I’m pleased to see that the work of Milton Rogovin is getting some attention at the moment, with a cover picture and excellent feature in last week’s British Journal of Photography (you need to be a subscriber to view the text by Bill Kouwenhoven in the issue along with just a single image) which was guest-edited by photographer Simon Norfolk), and now a mention in a Magnum Blog post by Alec Soth.

One of the many features I wrote for About.com – sadly no longer on line – was a lengthy feature on Rogovin. Written the year after he gave up photography in 2002, and at the time of his New York Historical Society show in 2003, and a few weeks after the death of Anne Rogovin, who had played an essential role in his work (his “life partner and comrade for sixty-one years“), in July 2003.

Photography in the USA was hit badly by the cold-war hysteria of the McCarthy years, which put an end to the New York Photo League and sent Paul Strand into exile in France rather than face investigation.

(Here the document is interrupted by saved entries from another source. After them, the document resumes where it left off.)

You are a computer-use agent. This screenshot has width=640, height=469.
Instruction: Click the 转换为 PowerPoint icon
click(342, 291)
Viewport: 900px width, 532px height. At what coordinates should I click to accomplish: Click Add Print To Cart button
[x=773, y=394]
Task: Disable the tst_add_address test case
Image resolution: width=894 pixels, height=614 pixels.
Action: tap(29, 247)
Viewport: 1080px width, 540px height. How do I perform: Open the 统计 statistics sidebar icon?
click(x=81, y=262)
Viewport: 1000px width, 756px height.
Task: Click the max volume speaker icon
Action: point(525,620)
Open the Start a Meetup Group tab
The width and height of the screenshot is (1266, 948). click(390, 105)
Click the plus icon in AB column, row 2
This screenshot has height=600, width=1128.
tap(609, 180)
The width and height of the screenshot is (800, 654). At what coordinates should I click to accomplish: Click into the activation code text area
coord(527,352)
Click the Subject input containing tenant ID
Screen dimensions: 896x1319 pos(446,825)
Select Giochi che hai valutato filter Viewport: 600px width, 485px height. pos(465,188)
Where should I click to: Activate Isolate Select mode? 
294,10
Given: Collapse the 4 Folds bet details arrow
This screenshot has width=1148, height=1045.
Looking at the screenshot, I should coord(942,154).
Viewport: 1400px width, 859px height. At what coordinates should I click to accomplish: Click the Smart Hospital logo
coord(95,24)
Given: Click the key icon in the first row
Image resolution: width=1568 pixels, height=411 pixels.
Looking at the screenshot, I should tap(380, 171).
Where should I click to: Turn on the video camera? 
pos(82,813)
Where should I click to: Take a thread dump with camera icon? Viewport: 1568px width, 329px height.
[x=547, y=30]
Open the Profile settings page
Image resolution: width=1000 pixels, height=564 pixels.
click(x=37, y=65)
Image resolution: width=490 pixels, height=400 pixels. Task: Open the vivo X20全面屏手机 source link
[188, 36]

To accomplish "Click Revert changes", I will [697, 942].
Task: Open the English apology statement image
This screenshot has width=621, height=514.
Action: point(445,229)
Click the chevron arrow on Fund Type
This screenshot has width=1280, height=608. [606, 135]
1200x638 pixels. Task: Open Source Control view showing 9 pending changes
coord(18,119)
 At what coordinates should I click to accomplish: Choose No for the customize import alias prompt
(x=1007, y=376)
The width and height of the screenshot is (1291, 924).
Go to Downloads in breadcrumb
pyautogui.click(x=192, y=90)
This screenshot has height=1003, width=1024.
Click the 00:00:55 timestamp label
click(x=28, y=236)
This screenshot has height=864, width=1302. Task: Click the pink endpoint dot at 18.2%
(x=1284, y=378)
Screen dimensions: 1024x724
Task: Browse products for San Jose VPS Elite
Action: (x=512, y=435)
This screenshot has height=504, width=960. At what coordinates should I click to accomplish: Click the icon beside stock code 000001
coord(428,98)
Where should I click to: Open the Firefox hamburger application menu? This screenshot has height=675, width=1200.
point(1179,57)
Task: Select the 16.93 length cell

These and related events were  blows which changed the direction of photography there, and not for the better. But in the case of Milton Rogovin, optometry’s loss became photography’s gain. In 1958 his business in Buffalo, New York evaporated after he stood on his constitutional right to refuse to testify and was named in the Buffalo papers as “Buffalo’s Top Red”.

Rogovin had been interested in photography for some years and had shown work in regional shows. Now, he felt his “voice was essentially silenced, so I decided to speak out through photographs.” A friend who taught music at Buffalo State College asked him to photograph a project recording the activities of an Afro-American Holiness Church in the east side of Buffalo, and when the music project ended after three months he continued to photograph in black churches for another three years. The work honed his technical skills, particularly in getting proper gradations on black skin tones.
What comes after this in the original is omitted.